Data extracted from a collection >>
/---
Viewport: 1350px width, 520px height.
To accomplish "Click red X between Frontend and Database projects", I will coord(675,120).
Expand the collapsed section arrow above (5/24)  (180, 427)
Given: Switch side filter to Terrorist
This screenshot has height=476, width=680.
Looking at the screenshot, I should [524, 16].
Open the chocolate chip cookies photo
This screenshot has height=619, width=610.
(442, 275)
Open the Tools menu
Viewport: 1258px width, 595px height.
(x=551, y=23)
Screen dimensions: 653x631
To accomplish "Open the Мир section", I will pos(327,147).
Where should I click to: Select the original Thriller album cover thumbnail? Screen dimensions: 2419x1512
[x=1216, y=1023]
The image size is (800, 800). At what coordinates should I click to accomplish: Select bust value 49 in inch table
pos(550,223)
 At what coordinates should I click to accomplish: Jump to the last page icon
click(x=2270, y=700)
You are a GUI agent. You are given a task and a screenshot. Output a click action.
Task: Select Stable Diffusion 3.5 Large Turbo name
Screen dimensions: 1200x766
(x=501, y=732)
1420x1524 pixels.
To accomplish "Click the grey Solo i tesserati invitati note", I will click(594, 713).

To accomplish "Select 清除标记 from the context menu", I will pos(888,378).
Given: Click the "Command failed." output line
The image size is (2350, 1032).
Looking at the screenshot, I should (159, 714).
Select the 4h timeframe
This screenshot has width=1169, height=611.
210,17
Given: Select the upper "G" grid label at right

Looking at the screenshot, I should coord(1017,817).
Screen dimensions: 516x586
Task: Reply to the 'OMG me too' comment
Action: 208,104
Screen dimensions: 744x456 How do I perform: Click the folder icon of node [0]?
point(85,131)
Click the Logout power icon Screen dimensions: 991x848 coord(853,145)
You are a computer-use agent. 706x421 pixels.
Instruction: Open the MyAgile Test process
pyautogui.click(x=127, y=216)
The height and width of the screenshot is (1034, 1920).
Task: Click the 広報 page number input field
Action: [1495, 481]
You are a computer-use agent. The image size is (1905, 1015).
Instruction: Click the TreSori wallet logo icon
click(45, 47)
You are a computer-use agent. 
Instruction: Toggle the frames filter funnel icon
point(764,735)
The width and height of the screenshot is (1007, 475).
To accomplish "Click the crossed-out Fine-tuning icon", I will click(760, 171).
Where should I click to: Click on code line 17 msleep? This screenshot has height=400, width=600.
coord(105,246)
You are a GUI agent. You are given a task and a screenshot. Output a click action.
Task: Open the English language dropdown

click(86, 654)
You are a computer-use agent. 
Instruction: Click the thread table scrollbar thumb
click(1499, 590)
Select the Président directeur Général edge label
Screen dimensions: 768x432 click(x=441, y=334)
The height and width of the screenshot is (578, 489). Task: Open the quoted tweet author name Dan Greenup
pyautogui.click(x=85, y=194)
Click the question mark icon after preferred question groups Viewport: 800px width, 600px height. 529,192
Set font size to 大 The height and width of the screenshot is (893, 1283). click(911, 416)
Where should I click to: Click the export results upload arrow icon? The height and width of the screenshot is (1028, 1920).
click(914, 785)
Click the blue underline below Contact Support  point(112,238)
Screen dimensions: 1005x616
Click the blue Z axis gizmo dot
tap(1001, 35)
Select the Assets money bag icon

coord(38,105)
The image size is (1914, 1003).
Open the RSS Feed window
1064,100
\---
TASK GOAL >> All the entries above need to be repeated word for word.

RESULT FOR THIS TASK >>
Viewport: 1350px width, 520px height.
To accomplish "Click red X between Frontend and Database projects", I will coord(675,120).
Expand the collapsed section arrow above (5/24)  (180, 427)
Given: Switch side filter to Terrorist
This screenshot has height=476, width=680.
Looking at the screenshot, I should [524, 16].
Open the chocolate chip cookies photo
This screenshot has height=619, width=610.
(442, 275)
Open the Tools menu
Viewport: 1258px width, 595px height.
(x=551, y=23)
Screen dimensions: 653x631
To accomplish "Open the Мир section", I will pos(327,147).
Where should I click to: Select the original Thriller album cover thumbnail? Screen dimensions: 2419x1512
[x=1216, y=1023]
The image size is (800, 800). At what coordinates should I click to accomplish: Select bust value 49 in inch table
pos(550,223)
 At what coordinates should I click to accomplish: Jump to the last page icon
click(x=2270, y=700)
You are a GUI agent. You are given a task and a screenshot. Output a click action.
Task: Select Stable Diffusion 3.5 Large Turbo name
Screen dimensions: 1200x766
(x=501, y=732)
1420x1524 pixels.
To accomplish "Click the grey Solo i tesserati invitati note", I will click(594, 713).

To accomplish "Select 清除标记 from the context menu", I will pos(888,378).
Given: Click the "Command failed." output line
The image size is (2350, 1032).
Looking at the screenshot, I should (159, 714).
Select the 4h timeframe
This screenshot has width=1169, height=611.
210,17
Given: Select the upper "G" grid label at right

Looking at the screenshot, I should coord(1017,817).
Screen dimensions: 516x586
Task: Reply to the 'OMG me too' comment
Action: 208,104
Screen dimensions: 744x456 How do I perform: Click the folder icon of node [0]?
point(85,131)
Click the Logout power icon Screen dimensions: 991x848 coord(853,145)
You are a computer-use agent. 706x421 pixels.
Instruction: Open the MyAgile Test process
pyautogui.click(x=127, y=216)
The height and width of the screenshot is (1034, 1920).
Task: Click the 広報 page number input field
Action: [1495, 481]
You are a computer-use agent. The image size is (1905, 1015).
Instruction: Click the TreSori wallet logo icon
click(45, 47)
You are a computer-use agent. 
Instruction: Toggle the frames filter funnel icon
point(764,735)
The width and height of the screenshot is (1007, 475).
To accomplish "Click the crossed-out Fine-tuning icon", I will click(760, 171).
Where should I click to: Click on code line 17 msleep? This screenshot has height=400, width=600.
coord(105,246)
You are a GUI agent. You are given a task and a screenshot. Output a click action.
Task: Open the English language dropdown

click(86, 654)
You are a computer-use agent. 
Instruction: Click the thread table scrollbar thumb
click(1499, 590)
Select the Président directeur Général edge label
Screen dimensions: 768x432 click(x=441, y=334)
The height and width of the screenshot is (578, 489). Task: Open the quoted tweet author name Dan Greenup
pyautogui.click(x=85, y=194)
Click the question mark icon after preferred question groups Viewport: 800px width, 600px height. 529,192
Set font size to 大 The height and width of the screenshot is (893, 1283). click(911, 416)
Where should I click to: Click the export results upload arrow icon? The height and width of the screenshot is (1028, 1920).
click(914, 785)
Click the blue underline below Contact Support  point(112,238)
Screen dimensions: 1005x616
Click the blue Z axis gizmo dot
tap(1001, 35)
Select the Assets money bag icon

coord(38,105)
The image size is (1914, 1003).
Open the RSS Feed window
1064,100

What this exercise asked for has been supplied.